Let me start by saying I hope you’ve all had the most fabulous Christmas possible.
As for mine, well, let’s just say it’s been an experience!
I knew it was going to be different. For the first time ever, I would be spending the holiday season on my own. And putting a positive slant on things, I ignored the feelings of dread and told myself that this was a new experience. This would be something I could possibly draw upon work wise and being a writer, new experiences are a good thing, right?
Whilst I was coping with the prospect of a somewhat isolated Christmas, what I hadn’t banked on was coping alone in a storm. A storm that at 1.30am on Christmas Eve morning cut the power not just to my own house but apparently 220,000 other houses. Yep, you got it. On Christmas Eve I and many others here in France had absolutely no electricity, which naturally meant no lights, no cooker, no kettle, no heating, no phone… need I go on?
Trying to remain positive, I sat here in a pair of fleecy jim jams, a fleecy onsie, a dressing gown, thick pair of socks and cosy slippers waiting for the power to come back on. I mean how long could repairing whatever damage had been done take? Then I waited and I waited and I waited. Until 5.30 in the evening, in fact, when I had no choice but to dig out a couple of candles, top up the marmite sandwich I’d eaten earlier with another marmite sandwich and ditto with the numerous glasses of water. Honestly, it was like being in a Charles Dickens novel.

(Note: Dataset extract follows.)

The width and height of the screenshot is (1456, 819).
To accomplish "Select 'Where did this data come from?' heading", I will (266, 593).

Then come 9.30pm I realised I had no choice but to go to bed, insisting things would be fine after a good night’s sleep. I mean, surely we had to have our electricity back come Christmas morning?
It was still dark when I got up and sadly it continued to remain that way. Yep, again you got it. I still didn’t have power.

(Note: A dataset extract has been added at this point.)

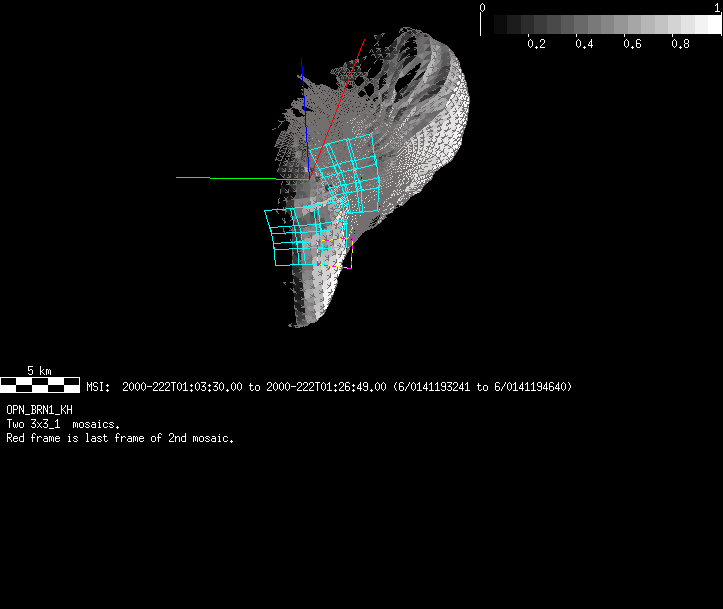Click the 'Two 3x3_1 mosaics.' text line
This screenshot has height=609, width=723.
[x=63, y=424]
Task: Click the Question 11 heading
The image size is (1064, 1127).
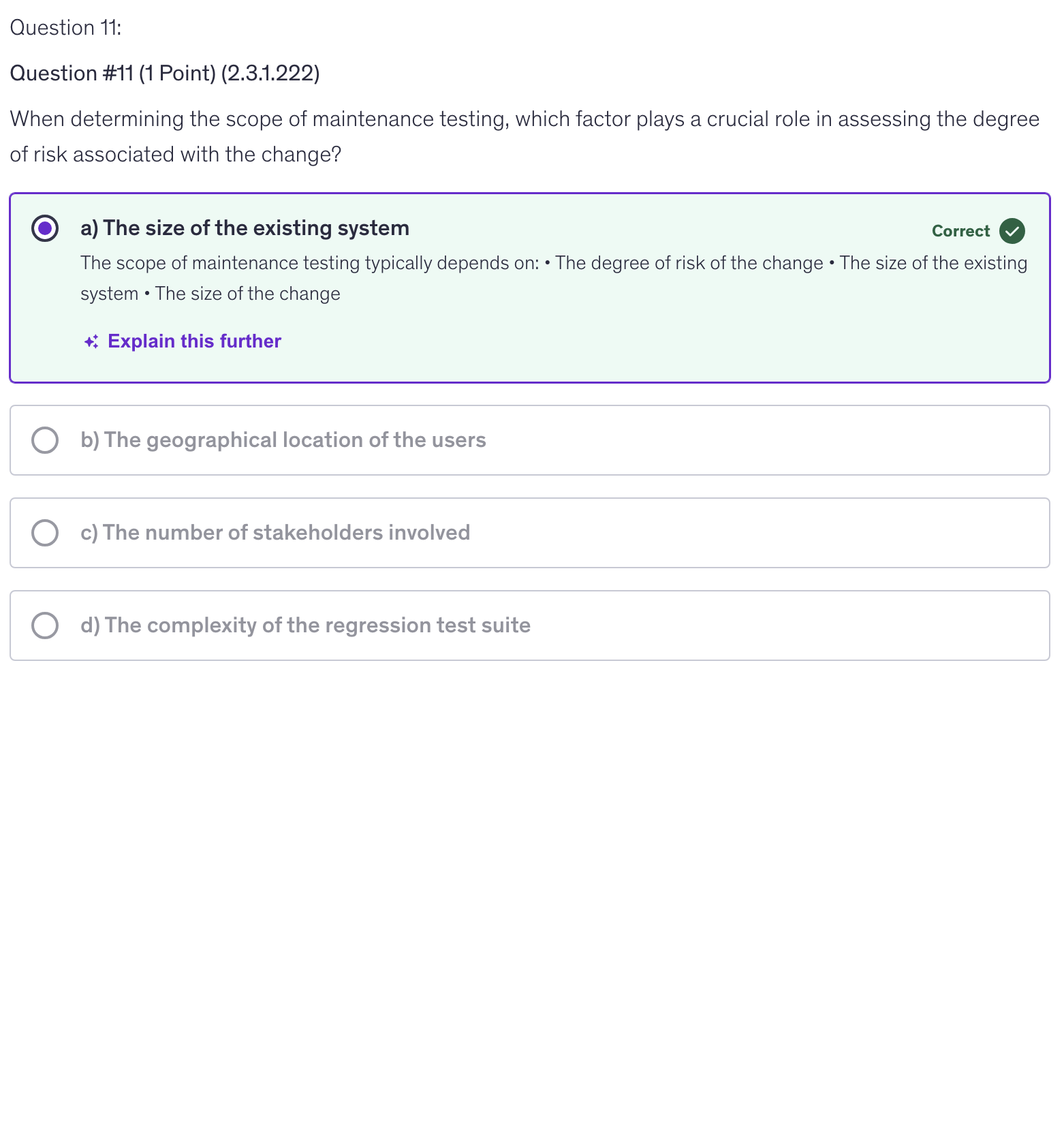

My other half, bless him, continued doing his bit from the UK. Contacting the electricity company for updates, trying to source a much needed cup of coffee. After all, by now my mobile was fast running out of power and about to render me completely incommunicado. That’s when I saw the most welcome light I have ever seen – a torch, fast approaching the kitchen door. It would seem Robert’s hard work had paid off and he’d been in touch with a lady I’d only met once, yes once, since being here, who’d immediately sent her husband round with a flask of coffee and an invite to go to their house. Naturally, despite my Christmas day being spoiled I wasn’t about to impose on their’s, but as for the hot drink, I don’t think I’ve ever been as grateful for anything in my life.
An hour later and the coffee had gone.
Anyways, daylight finally came. Not that the same could be said about the electricity and in an attempt to keep myself moving, thus preventing hyperthermia, I got on with a spot of decorating. I’d started painting the kitchen in the run up to Christmas so why not use the time to finish it off? But maintaining the Christmas or should that be ‘Dunkirk’ spirit was easier said than done and a couple of hours later I was back sat on the sofa staring out of the window, feeling very sorry for myself indeed. I had hoped the little Robin that landed on a tree branch had come to cheer me up. Unfortunately, the little blighter proceeded to lift its tail and poop in front of my very eyes. Still, this action did spur me on to pick the paintbrush back up…
Darkness was almost upon me again when the power finally came back on – a whole 39 1/2 hours after it had first gone off! Although I still couldn’t Skype the family or use the landline as that would take another 17 hours to get repaired. In the meantime though, at least I could get myself warm and fill my belly with all the food now defrosted in the freezer.